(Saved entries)
■ ■ ■
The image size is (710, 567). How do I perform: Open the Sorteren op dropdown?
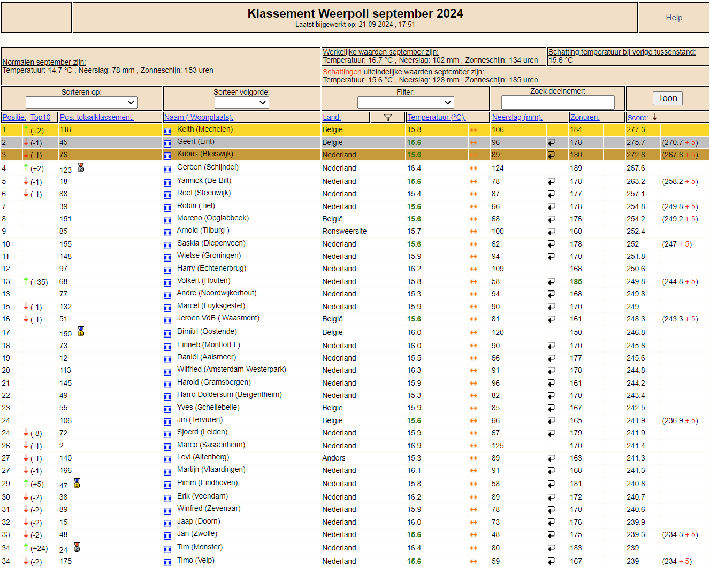(x=81, y=103)
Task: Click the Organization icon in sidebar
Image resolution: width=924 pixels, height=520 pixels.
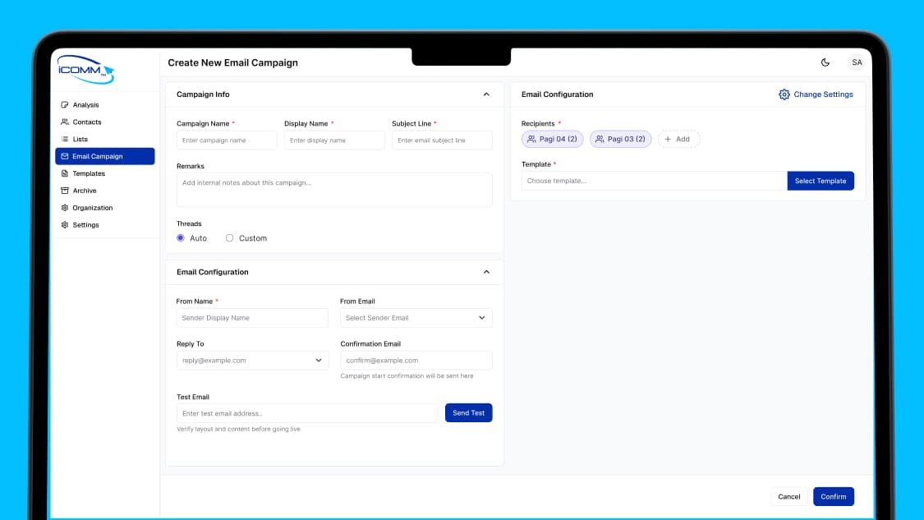Action: [x=65, y=208]
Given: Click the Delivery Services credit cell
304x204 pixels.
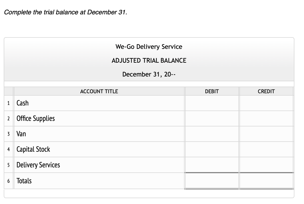Looking at the screenshot, I should pos(266,165).
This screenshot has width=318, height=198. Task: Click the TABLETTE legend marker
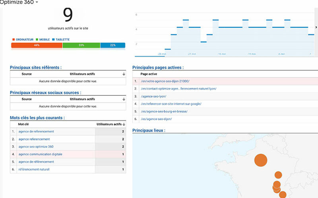click(x=54, y=40)
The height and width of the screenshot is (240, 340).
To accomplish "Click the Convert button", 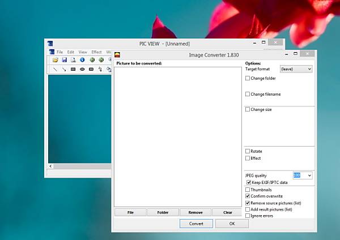I will (x=196, y=224).

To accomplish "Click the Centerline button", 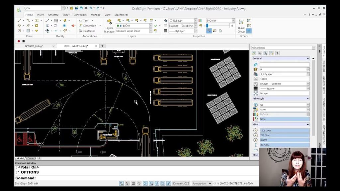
■ ■ ■
Requirement:
Repeat the lines above, starting at the first and stopping after the line that holds "Given: Click the", with the pictures left out.

Solved problem:
The image size is (710, 567). How do I perform: Open the Sorteren op dropdown?
(x=81, y=103)
Task: Click the Organization icon in sidebar
Image resolution: width=924 pixels, height=520 pixels.
Action: [x=65, y=208]
Given: Click the Delivery Services credit cell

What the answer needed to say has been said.